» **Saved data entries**
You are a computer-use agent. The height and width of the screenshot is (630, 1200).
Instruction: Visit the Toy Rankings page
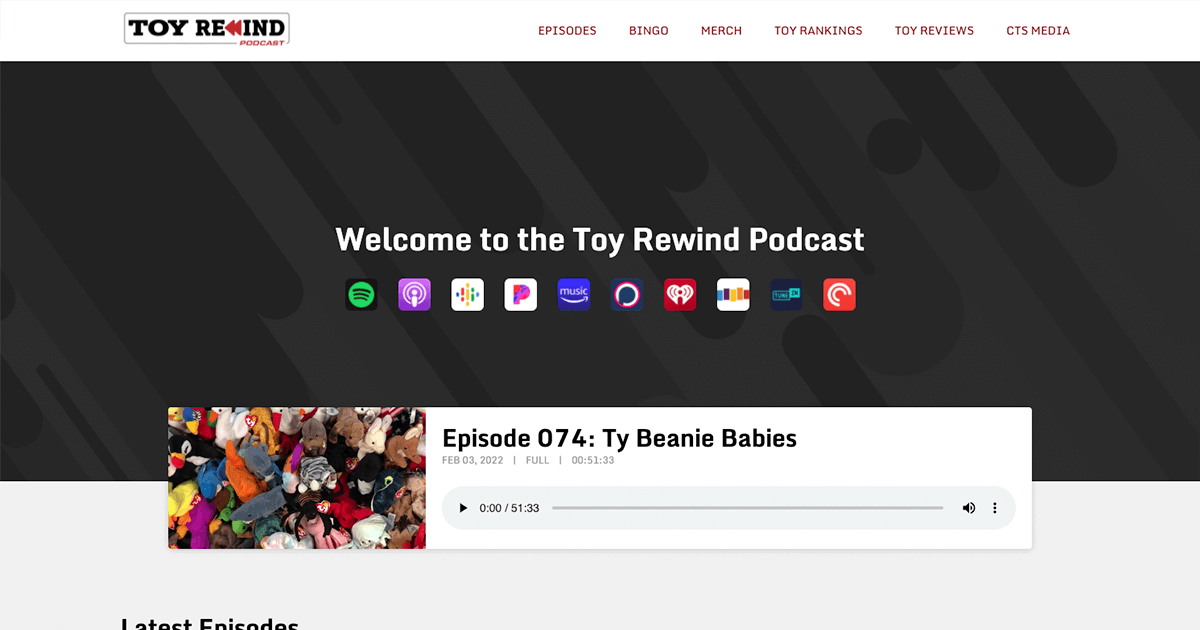coord(818,30)
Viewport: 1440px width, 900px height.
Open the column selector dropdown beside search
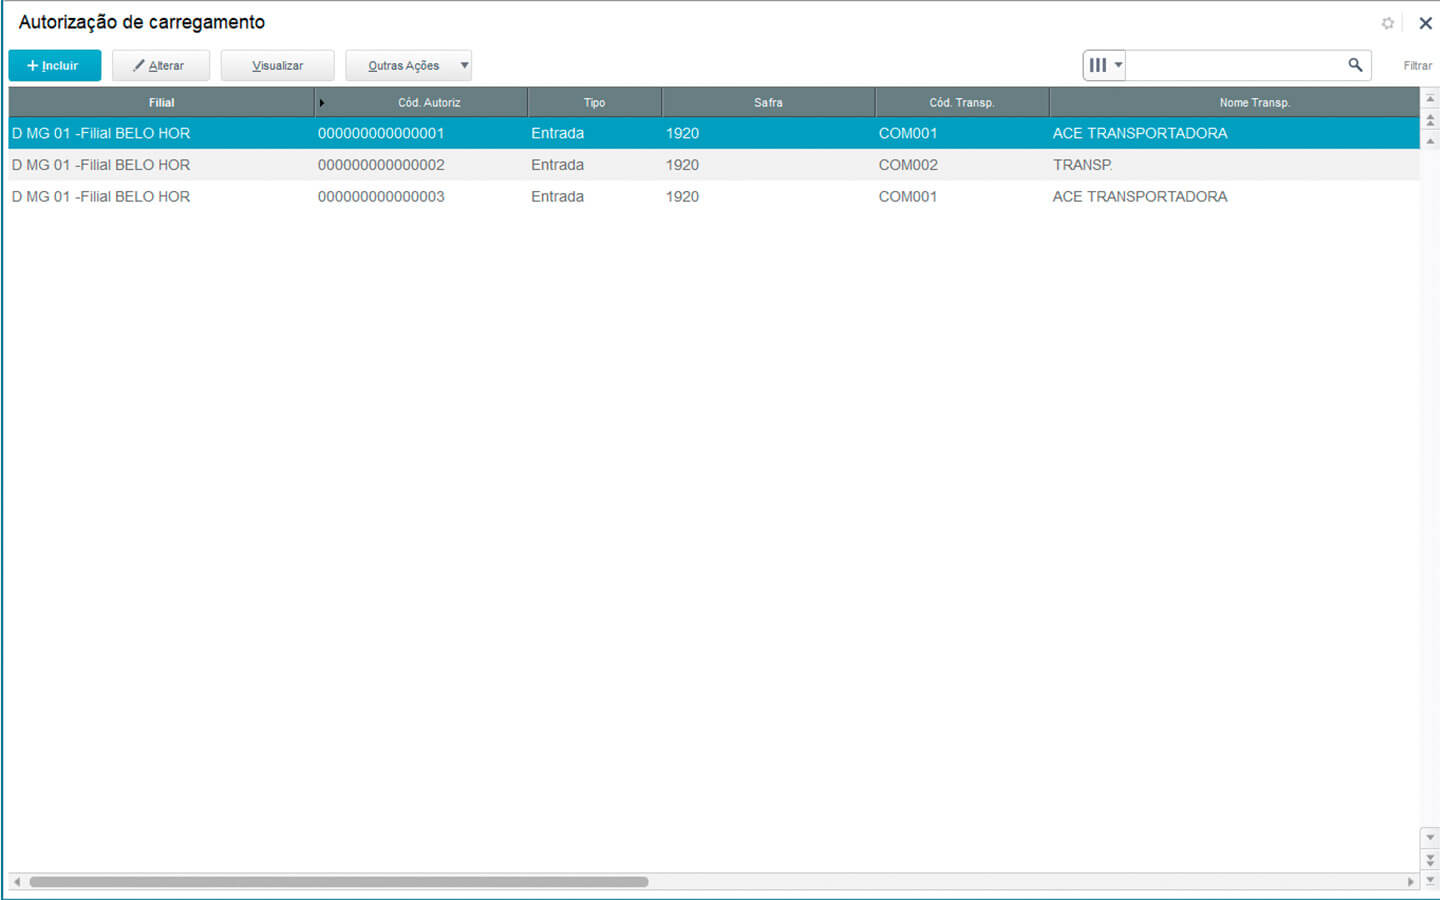click(x=1104, y=66)
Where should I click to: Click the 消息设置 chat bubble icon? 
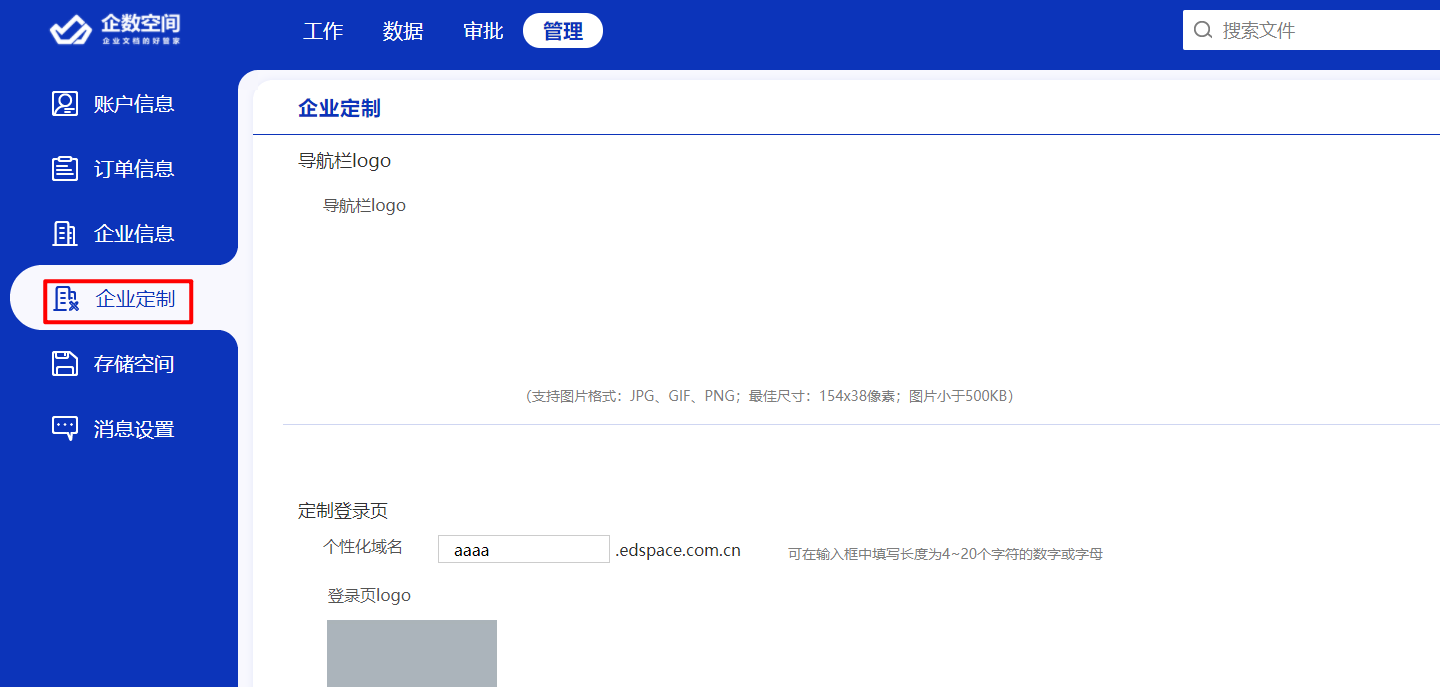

» **Activity**
Once the line containing "Open the column" is found, it and every line through the end of the records above should be output exactly, with no pictures.

» **Answer to the problem**
Open the column selector dropdown beside search
click(x=1104, y=66)
Where should I click to: Click the 消息设置 chat bubble icon? 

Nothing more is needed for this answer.